== Task description ==
Only lines containing the string "will" belong in the answer; copy all of them from the entries.

===

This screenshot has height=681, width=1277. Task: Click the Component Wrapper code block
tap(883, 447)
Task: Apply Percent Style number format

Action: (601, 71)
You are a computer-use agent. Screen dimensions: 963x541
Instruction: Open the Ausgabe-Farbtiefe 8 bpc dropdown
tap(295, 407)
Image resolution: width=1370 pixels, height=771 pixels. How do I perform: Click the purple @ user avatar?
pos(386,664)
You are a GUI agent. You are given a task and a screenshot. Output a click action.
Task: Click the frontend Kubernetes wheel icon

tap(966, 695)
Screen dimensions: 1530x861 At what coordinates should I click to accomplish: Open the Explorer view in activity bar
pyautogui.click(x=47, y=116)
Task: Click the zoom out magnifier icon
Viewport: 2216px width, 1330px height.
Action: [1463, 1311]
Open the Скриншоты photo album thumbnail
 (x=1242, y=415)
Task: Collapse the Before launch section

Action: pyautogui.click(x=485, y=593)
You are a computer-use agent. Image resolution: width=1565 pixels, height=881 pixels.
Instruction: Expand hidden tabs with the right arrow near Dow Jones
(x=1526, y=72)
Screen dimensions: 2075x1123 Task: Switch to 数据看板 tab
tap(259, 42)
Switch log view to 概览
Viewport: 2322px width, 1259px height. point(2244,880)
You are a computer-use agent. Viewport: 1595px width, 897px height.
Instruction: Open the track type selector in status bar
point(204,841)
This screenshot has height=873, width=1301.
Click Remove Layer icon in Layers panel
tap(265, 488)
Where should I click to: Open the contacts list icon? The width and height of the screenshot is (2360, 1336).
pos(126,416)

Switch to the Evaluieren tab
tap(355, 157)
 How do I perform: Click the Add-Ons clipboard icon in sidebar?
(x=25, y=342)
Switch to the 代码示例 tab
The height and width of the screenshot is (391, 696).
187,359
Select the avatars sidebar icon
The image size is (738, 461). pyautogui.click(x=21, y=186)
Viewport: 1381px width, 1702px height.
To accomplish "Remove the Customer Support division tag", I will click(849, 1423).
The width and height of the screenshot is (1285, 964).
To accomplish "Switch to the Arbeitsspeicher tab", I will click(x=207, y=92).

===

== Exercise answer ==
To accomplish "Remove the Customer Support division tag", I will click(849, 1423).
To accomplish "Switch to the Arbeitsspeicher tab", I will click(x=207, y=92).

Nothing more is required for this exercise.